## Aufgabenstellung
Nenne laut dem Text über Behinderung in Deutschland den Anteil der Menschen mit Behinderung, deren Behinderung angeboren ist.

## Vorliegender Textauszug
──────────
Hürden im Kopf
Insgesamt 9,6 Millionen Menschen in Deutschland haben eine Behinderung. Bei nur vier Prozent ist diese Behinderung angeboren. In allen anderen Fällen ist sie, wie es neutral heißt, "erworben", also eine Folge von Unfall, Alter oder Krankheit. Begegnete man Gehandicapten bis vor wenigen Jahren noch mit einer eher fürsorglichen bis distanzierten Haltung, sieht sich die Gesellschaft heute zunehmend als Ganzes und versucht, alle ihre Mitglieder zu integrieren, berichtete Moderatorin Katrin Brand vom WDR: "Es gibt einen Paradigmenwechsel: weg von der Fürsorge, hin zur Teilhabe."
Weg von der Fürsorge
Dr. Christoph von Ascheraden, Vorstandsmitglied der Bundesärztekammer, bestätigte diesen Bewusstseinswandel und verwies auf den Deutschen Ärztetag, der bereits 2008 das erreichbare Höchstmaß an Gesundheit für behinderte Menschen und damit einhergehend auch die Überwindung äußerer und innerer Barrieren als Ziel formuliert hatte.
──────────
## Bereitgestelltes Material

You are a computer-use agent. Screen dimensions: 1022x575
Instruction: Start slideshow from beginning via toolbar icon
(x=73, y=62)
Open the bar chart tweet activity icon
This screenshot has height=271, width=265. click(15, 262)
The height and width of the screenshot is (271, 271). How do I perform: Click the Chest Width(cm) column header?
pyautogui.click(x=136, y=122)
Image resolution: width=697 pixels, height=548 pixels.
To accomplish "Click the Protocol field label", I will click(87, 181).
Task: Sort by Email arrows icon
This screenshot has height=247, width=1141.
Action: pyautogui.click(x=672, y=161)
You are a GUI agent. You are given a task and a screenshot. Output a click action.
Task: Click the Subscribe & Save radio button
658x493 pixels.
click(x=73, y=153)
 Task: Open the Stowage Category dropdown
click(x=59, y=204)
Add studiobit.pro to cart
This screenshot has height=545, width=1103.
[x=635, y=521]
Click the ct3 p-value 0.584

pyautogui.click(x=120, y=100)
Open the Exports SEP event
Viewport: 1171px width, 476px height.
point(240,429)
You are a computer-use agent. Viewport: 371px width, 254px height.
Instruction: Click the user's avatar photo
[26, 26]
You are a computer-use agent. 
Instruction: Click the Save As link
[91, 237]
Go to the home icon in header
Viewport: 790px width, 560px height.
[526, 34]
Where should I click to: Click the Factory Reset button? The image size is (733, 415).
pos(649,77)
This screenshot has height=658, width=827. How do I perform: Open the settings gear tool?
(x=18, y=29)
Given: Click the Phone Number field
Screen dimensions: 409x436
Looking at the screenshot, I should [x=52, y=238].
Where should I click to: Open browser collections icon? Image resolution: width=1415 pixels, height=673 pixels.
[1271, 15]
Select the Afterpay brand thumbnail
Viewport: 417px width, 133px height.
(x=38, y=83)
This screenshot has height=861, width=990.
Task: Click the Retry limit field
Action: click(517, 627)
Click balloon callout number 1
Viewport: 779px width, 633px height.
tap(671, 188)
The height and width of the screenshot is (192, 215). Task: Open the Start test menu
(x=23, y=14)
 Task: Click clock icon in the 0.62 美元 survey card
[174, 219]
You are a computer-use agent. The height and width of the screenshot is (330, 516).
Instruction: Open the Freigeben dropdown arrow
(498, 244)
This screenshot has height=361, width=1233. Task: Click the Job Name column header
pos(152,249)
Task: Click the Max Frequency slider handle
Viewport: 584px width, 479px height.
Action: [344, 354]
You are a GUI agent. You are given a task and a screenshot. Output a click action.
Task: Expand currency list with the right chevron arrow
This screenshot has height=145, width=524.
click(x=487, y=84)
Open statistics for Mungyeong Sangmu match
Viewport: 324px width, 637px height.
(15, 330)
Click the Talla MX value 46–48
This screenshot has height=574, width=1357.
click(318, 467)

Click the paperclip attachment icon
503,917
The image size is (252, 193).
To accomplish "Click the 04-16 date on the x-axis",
──────────
## Antwort
Bei nur vier Prozent ist die Behinderung angeboren.